Content starts

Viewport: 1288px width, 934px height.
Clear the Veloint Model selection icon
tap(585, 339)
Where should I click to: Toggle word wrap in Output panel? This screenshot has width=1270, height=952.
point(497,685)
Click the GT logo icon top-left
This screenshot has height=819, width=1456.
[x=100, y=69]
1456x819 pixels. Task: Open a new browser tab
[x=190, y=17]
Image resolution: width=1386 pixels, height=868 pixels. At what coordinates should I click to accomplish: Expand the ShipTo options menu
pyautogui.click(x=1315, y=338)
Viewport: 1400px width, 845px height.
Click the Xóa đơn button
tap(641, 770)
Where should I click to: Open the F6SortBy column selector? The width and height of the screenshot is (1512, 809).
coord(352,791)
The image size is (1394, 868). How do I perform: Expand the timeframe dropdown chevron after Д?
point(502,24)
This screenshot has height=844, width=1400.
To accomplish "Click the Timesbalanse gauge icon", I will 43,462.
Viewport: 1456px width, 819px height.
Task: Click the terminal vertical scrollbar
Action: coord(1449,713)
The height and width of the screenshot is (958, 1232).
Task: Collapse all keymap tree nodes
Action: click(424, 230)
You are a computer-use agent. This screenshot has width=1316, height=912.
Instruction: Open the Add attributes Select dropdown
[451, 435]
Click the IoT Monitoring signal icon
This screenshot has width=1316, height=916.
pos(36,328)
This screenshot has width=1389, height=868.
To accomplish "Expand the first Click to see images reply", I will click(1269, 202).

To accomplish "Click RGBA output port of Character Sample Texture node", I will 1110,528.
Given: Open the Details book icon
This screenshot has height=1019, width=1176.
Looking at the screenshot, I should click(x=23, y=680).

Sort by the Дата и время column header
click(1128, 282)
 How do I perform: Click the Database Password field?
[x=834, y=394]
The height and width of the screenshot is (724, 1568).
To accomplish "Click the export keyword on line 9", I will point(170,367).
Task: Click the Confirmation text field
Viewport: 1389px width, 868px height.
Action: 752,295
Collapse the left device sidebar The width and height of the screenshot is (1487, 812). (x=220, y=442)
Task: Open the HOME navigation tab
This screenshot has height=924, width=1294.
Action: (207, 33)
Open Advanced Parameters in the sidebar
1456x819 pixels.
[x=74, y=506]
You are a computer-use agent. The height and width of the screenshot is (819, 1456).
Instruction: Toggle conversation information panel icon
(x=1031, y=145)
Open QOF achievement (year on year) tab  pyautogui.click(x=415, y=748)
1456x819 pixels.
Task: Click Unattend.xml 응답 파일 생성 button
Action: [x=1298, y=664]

Content ends

● Problem requirements: The response should contain only a verbatim copy of the lines from the line with "How do I perform: Click" to the final line of the records.

● Result below:
 How do I perform: Click the Database Password field?
[x=834, y=394]
The height and width of the screenshot is (724, 1568).
To accomplish "Click the export keyword on line 9", I will point(170,367).
Task: Click the Confirmation text field
Viewport: 1389px width, 868px height.
Action: 752,295
Collapse the left device sidebar The width and height of the screenshot is (1487, 812). (x=220, y=442)
Task: Open the HOME navigation tab
This screenshot has height=924, width=1294.
Action: (207, 33)
Open Advanced Parameters in the sidebar
1456x819 pixels.
[x=74, y=506]
You are a computer-use agent. The height and width of the screenshot is (819, 1456).
Instruction: Toggle conversation information panel icon
(x=1031, y=145)
Open QOF achievement (year on year) tab  pyautogui.click(x=415, y=748)
1456x819 pixels.
Task: Click Unattend.xml 응답 파일 생성 button
Action: [x=1298, y=664]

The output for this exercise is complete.